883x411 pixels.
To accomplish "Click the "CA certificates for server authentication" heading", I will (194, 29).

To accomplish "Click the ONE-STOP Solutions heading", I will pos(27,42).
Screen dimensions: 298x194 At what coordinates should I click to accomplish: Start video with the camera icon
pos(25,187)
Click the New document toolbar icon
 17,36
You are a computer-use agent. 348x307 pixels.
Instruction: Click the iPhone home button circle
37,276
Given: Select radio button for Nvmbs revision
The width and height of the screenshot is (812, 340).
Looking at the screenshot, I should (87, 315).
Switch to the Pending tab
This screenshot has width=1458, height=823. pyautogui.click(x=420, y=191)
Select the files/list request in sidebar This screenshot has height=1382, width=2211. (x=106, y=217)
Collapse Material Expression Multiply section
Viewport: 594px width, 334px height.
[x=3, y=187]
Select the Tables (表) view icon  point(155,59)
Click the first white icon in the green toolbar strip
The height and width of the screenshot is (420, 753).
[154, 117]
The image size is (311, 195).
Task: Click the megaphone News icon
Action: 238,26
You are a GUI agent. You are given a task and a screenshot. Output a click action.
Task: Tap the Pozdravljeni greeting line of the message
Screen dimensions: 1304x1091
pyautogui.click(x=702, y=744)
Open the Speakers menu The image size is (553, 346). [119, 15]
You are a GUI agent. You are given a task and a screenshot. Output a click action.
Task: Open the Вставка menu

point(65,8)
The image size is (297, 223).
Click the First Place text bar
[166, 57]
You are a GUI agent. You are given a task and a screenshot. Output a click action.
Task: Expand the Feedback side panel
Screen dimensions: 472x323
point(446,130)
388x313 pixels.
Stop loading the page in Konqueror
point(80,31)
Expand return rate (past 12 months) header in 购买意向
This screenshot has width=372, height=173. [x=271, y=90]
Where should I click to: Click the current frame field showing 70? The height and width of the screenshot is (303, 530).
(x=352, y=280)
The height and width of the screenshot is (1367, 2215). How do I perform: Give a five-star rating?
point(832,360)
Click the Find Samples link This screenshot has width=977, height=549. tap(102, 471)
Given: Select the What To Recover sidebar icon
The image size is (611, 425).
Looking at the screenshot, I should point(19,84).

■ ■ ■

- _Task details_:
Copy the listing above line for line, with nothing changed.

- _Result of the exercise_:
883x411 pixels.
To accomplish "Click the "CA certificates for server authentication" heading", I will (194, 29).

To accomplish "Click the ONE-STOP Solutions heading", I will pos(27,42).
Screen dimensions: 298x194 At what coordinates should I click to accomplish: Start video with the camera icon
pos(25,187)
Click the New document toolbar icon
 17,36
You are a computer-use agent. 348x307 pixels.
Instruction: Click the iPhone home button circle
37,276
Given: Select radio button for Nvmbs revision
The width and height of the screenshot is (812, 340).
Looking at the screenshot, I should (87, 315).
Switch to the Pending tab
This screenshot has width=1458, height=823. pyautogui.click(x=420, y=191)
Select the files/list request in sidebar This screenshot has height=1382, width=2211. (x=106, y=217)
Collapse Material Expression Multiply section
Viewport: 594px width, 334px height.
[x=3, y=187]
Select the Tables (表) view icon  point(155,59)
Click the first white icon in the green toolbar strip
The height and width of the screenshot is (420, 753).
[154, 117]
The image size is (311, 195).
Task: Click the megaphone News icon
Action: 238,26
You are a GUI agent. You are given a task and a screenshot. Output a click action.
Task: Tap the Pozdravljeni greeting line of the message
Screen dimensions: 1304x1091
pyautogui.click(x=702, y=744)
Open the Speakers menu The image size is (553, 346). [119, 15]
You are a GUI agent. You are given a task and a screenshot. Output a click action.
Task: Open the Вставка menu

point(65,8)
The image size is (297, 223).
Click the First Place text bar
[166, 57]
You are a GUI agent. You are given a task and a screenshot. Output a click action.
Task: Expand the Feedback side panel
Screen dimensions: 472x323
point(446,130)
388x313 pixels.
Stop loading the page in Konqueror
point(80,31)
Expand return rate (past 12 months) header in 购买意向
This screenshot has width=372, height=173. [x=271, y=90]
Where should I click to: Click the current frame field showing 70? The height and width of the screenshot is (303, 530).
(x=352, y=280)
The height and width of the screenshot is (1367, 2215). How do I perform: Give a five-star rating?
point(832,360)
Click the Find Samples link This screenshot has width=977, height=549. tap(102, 471)
Given: Select the What To Recover sidebar icon
The image size is (611, 425).
Looking at the screenshot, I should point(19,84).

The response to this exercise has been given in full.